Coming from a journalistic background, the writing style is engaging; empathetic in places, critical in others, but very even handed in it's depiction of both Reed the man and Reed the artist. It avoids the pitfalls of falling into the super-fan fawning that some biographies tend to do, and keeps an authoritative tone and distance that elevates it to the level of such rock bios as 'Dear Boy: The Life of Keith Moon' by Tony Fletcher, 'The Beatles' by Hunter Davies, 'Hammer of the Gods...' by Stephen Davis, 'I'm Your Man...' by Sylvie Simmons and 'Strange Fascination...' by David Buckley.
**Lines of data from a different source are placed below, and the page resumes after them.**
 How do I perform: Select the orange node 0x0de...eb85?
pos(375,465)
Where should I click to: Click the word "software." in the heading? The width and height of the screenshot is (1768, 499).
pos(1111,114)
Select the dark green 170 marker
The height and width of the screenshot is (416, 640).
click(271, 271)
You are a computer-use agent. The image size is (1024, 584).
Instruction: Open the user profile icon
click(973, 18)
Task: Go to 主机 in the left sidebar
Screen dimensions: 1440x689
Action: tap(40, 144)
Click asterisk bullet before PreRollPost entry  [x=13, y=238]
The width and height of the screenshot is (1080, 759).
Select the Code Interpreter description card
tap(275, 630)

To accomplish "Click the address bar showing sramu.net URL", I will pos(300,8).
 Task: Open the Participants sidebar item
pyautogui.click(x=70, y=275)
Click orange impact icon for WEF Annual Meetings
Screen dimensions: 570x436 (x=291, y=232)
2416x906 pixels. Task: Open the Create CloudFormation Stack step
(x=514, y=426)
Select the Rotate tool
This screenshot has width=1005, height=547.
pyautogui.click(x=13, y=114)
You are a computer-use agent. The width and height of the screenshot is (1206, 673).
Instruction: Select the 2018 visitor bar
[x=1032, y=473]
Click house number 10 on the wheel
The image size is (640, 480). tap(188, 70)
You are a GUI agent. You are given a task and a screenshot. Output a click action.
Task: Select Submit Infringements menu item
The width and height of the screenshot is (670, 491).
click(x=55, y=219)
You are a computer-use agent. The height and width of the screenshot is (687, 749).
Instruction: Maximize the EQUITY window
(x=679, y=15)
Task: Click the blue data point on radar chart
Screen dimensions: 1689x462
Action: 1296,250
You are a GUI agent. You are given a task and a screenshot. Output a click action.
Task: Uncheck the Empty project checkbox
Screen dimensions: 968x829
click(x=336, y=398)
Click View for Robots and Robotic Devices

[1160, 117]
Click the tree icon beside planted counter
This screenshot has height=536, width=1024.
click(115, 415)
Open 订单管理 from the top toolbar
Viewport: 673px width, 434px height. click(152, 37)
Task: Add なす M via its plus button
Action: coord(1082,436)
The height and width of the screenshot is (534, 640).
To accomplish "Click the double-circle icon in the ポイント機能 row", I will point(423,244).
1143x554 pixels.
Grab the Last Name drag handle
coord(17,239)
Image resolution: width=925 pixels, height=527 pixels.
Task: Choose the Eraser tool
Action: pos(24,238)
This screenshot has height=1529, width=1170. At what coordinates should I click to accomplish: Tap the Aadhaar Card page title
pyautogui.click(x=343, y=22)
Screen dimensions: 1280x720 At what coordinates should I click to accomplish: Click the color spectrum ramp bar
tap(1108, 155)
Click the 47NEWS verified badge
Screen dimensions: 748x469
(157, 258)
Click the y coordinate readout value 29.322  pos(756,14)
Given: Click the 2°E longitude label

Levy draws on original interviews, archive materials, footage and photographs, as well as the stories of Reed's professional, personal and romantic partners to contextualise and add depth to the narrative. The book unveils an often tortured genius complicated by a cruel personality streak and contrary lifestyle that revelled in a urban-bohemianism that on one hand shrouded him in mystique, and on the other only served to sabotage the relationships in his life. From his early life, first forays into music, the formation of the Velvet Underground, his solo work and later years, everything is brought under the microscope and looked at from multiple angles to try and reveal the true story.

'Dirty Blvd. The Life And Music Of Lou Reed' may show Reed to ultimately be as complicated, fallible and fragile as any other human being. But with this all in mind just goes to underline just why Reed's music, legacy and myth has endured in the way that it has. If you are a fan of Reed, or just a fan of a well written rock 'n' roll biography, then 'Dirty Blvd.' is well worth your time.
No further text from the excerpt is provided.